More than 100 authors have filed a lawsuit against Anthropic seeking over $75 million in damages, alleging the AI company behind Claude pirated their copyrighted books to train its models. The case, filed in mid-June 2026 in the US District Court for the Northern District of California, represents a new legal front that focuses not on whether AI training constitutes fair use, but on how the training data was obtained in the first place.

The lawsuit, titled Shakespeare v. Anthropic, is led by British sociologist Thomas William Shakespeare. The plaintiffs allege that Anthropic downloaded their works from sources like LibGen and BitTorrent, essentially shadow libraries and peer-to-peer piracy networks, to build the datasets powering Claude.

From fair use to outright piracy

This lawsuit sidesteps the fair use debate entirely. The plaintiffs aren’t arguing about what Anthropic did with their books after ingesting them. They’re arguing that Anthropic obtained the books through illegal channels. A company can potentially defend AI training under fair use. Defending the acquisition of training materials through piracy networks is a much harder sell in court.

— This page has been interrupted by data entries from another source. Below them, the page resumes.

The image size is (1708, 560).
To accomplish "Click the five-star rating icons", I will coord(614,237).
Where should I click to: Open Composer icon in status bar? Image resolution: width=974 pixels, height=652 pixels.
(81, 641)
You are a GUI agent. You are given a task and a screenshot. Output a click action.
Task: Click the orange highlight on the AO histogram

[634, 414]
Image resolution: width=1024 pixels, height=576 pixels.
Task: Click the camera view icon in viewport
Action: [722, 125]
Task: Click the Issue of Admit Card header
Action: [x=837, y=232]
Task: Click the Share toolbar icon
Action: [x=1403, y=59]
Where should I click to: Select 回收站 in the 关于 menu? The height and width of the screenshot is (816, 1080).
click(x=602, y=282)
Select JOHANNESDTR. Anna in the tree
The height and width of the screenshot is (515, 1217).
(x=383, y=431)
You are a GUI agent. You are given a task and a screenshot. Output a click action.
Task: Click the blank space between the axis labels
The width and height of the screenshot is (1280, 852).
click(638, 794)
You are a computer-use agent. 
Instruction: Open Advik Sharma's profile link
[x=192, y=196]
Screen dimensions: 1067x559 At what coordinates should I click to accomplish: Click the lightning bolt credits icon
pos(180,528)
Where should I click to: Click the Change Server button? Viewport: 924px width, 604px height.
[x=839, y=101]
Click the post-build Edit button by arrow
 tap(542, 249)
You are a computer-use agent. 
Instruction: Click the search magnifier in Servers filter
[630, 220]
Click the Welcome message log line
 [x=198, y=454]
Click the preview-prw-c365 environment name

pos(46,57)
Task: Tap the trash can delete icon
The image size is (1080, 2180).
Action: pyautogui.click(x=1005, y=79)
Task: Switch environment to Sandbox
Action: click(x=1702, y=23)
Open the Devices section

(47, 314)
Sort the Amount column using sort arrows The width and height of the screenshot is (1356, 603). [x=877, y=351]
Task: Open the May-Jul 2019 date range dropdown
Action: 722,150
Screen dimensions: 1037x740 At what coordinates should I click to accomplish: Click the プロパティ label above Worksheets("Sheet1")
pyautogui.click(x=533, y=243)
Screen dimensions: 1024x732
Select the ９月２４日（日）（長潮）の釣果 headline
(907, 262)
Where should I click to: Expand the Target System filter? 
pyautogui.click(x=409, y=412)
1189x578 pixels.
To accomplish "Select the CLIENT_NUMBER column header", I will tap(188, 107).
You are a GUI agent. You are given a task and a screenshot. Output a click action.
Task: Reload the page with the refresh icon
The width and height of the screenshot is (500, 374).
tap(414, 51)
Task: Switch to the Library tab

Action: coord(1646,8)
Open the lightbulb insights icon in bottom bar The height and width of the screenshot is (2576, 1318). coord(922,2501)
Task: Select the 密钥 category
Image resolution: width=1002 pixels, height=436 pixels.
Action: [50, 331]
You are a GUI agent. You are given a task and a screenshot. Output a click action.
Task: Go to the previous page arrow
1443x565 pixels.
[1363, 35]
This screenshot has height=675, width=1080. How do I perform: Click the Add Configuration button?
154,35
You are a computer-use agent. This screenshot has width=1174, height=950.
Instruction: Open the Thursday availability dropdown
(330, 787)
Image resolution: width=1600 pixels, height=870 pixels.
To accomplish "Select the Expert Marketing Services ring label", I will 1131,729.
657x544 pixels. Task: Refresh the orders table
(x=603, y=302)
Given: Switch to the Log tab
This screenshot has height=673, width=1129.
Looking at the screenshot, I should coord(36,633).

The plaintiffs in this case are primarily authors who opted out of a previous settlement in the Bartz v. Anthropic case. That earlier action resulted in a proposed $1.5 billion settlement covering approximately 480,000 works, with preliminary approval granted in 2025. Authors who stayed in that settlement stood to receive roughly $3,000 to $3,100 per work after legal fees, and claims were filed for over 90% of eligible works.